**WHAT YOU SHOULD DO**
Convert the rows below into a JSON list of strings, with one string for each line and blank lines omitted.

**DATA EXCERPTS**
[start]

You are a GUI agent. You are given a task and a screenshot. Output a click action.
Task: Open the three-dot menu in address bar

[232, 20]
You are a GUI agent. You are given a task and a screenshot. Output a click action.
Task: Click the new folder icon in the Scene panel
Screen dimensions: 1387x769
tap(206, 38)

[end]

**REPLY TO THE TASK**
[
  "You are a GUI agent. You are given a task and a screenshot. Output a click action.",
  "Task: Open the three-dot menu in address bar",
  "[232, 20]",
  "You are a GUI agent. You are given a task and a screenshot. Output a click action.",
  "Task: Click the new folder icon in the Scene panel",
  "Screen dimensions: 1387x769",
  "tap(206, 38)"
]